60À noter que cette méfiance exprimée à l’égard d’une interprétation lacunaire ou erronée des images dans la chaîne pénale contraste par ailleurs avec le constat que le système judiciaire, tend à donner plus de crédit et une plus grande force de preuve à la parole et aux écrits policiers qu’aux témoignages d’auteurs, témoins ou victimes (Maduraud, 2019). La bodycam et les images transforment la hiérarchie des documentations, crédibilités et valeurs de preuve du processus pénal (Brayne, Levy et Newell, 2018). Selon Poirier, l’image amène même un « paradoxe de la meilleure preuve » car elle est tiraillée entre l’objectif de faire émerger des faits probants et l’objectif de rendement du système judiciaire, « permettant ainsi à la preuve testimoniale (et la version des policiers) de garder un poids important dans le processus judiciaire » (Poirier, 2022, pp. 8-9).

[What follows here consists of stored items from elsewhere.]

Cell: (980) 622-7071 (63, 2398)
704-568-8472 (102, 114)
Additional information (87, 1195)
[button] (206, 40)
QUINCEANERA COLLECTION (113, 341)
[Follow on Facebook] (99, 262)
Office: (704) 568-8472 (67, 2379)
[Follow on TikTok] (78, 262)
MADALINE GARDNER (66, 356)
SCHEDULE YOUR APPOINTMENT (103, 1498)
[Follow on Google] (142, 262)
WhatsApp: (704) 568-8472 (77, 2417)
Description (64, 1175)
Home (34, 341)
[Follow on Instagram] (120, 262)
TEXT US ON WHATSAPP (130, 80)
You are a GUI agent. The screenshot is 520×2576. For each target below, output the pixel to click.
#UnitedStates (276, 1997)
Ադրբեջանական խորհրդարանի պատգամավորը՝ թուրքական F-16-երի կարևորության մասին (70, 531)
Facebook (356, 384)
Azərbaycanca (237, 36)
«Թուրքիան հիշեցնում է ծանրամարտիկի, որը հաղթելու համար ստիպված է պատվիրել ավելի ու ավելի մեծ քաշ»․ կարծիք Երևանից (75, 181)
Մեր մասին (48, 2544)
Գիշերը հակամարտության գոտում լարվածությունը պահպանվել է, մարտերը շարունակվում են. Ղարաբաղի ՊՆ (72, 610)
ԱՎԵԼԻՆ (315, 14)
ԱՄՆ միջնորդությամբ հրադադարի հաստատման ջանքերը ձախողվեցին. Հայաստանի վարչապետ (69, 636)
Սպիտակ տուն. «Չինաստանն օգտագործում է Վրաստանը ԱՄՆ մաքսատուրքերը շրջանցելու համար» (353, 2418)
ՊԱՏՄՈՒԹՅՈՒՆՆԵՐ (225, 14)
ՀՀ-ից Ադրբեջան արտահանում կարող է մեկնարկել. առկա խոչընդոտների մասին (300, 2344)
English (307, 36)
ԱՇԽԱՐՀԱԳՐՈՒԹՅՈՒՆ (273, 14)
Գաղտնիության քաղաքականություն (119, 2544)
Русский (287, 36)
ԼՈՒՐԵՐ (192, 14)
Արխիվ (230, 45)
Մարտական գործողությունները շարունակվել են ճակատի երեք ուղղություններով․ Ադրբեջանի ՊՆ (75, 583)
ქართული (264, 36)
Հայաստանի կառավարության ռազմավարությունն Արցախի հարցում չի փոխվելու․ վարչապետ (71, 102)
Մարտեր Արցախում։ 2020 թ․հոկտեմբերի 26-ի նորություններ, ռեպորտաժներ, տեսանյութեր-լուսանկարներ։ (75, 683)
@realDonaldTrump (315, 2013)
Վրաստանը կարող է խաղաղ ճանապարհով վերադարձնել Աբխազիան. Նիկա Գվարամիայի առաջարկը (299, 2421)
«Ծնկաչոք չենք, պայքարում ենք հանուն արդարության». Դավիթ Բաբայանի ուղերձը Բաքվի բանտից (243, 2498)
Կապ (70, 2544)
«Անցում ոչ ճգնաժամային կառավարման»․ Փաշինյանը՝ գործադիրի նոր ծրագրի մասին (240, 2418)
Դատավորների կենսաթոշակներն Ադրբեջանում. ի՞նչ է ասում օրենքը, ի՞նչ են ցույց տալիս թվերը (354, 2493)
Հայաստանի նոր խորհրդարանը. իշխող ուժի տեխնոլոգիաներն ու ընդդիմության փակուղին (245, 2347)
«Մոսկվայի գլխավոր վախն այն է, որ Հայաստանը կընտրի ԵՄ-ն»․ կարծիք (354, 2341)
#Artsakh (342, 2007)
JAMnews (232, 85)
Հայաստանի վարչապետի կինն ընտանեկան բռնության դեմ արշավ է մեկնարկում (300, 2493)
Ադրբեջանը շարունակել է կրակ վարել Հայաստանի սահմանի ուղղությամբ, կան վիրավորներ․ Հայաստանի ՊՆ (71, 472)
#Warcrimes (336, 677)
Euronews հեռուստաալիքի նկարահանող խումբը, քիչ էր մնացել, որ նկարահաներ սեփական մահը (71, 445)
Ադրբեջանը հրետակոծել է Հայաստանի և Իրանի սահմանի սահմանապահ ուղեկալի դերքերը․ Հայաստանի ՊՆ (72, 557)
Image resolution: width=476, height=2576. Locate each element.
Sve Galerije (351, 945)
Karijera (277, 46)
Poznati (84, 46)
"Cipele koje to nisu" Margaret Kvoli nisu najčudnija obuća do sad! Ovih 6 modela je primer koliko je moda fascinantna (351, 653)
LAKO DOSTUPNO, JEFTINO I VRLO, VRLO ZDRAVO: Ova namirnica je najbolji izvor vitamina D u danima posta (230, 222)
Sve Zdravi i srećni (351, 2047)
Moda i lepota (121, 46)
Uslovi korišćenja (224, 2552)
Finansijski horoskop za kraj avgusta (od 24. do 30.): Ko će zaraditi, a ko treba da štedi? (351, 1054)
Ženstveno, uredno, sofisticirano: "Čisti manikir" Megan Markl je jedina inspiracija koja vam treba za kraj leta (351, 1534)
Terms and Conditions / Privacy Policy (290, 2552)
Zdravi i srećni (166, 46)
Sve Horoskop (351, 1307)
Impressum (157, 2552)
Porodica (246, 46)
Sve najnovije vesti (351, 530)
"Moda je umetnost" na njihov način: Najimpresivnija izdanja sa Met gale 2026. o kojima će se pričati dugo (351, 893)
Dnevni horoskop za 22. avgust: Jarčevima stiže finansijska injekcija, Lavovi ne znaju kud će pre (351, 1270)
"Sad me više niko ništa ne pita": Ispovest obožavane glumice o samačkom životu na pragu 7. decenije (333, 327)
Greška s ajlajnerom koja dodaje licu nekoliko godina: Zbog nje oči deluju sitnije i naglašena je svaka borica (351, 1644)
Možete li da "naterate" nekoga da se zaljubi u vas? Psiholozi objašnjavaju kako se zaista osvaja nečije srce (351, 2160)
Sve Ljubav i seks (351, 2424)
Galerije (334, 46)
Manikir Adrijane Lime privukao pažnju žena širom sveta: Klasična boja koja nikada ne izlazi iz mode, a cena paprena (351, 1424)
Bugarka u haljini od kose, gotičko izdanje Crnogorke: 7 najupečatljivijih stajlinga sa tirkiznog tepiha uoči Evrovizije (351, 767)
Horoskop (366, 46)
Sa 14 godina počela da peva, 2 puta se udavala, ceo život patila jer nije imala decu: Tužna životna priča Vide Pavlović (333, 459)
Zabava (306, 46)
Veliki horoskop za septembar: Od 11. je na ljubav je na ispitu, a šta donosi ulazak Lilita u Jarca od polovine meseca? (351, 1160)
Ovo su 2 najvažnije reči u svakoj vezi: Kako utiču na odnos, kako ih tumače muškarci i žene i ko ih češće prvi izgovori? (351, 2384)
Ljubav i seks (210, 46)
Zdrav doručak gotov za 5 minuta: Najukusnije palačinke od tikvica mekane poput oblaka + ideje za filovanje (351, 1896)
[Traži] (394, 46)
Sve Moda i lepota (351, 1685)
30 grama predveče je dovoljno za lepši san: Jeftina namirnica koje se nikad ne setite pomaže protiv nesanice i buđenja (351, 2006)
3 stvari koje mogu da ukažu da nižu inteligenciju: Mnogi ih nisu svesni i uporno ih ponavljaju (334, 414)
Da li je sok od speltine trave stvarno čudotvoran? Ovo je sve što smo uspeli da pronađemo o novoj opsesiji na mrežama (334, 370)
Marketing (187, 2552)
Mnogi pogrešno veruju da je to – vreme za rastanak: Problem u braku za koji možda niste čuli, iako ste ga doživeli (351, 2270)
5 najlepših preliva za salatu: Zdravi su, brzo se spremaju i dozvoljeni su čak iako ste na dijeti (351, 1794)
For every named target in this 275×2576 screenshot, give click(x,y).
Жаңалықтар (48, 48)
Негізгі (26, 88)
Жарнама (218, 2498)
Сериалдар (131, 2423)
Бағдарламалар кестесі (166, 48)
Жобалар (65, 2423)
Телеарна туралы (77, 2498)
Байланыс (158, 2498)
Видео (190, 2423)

61Un troisième aspect saillant des retours d’expérience des policiers concerne la fréquence des enregistrements. Certains perçoivent la quantité de vidéos capturées comme un indicateur direct de l’efficacité de la bodycam. Cette « involution des buts » (Monjardet, 1996) place le volume d’enregistrements au premier rang des critères de succès. Pourtant, évaluer un tel équipement nécessite une approche nuancée, prenant en compte les situations où la caméra activée accentue le risque d’une escalade verbale ou physique de l’interaction ou, à l’opposé, lorsqu’elle n’est pas activée mais exerce éventuellement un effet dissuasif ou préventif sur les mots et les gestes des participants. Il est toutefois ardu pour les utilisateurs policiers de percevoir la valeur d’un impact technologique non quantifiable immédiatement.
62En arrière-plan des enjeux profilmiques, la bodycam relie deux temporalités : le moment de la captation et celui du visionnement. L’expérience vécue lors d’une intervention, en conjonction avec l’anticipation des images, forge la mémoire et le récit des participants.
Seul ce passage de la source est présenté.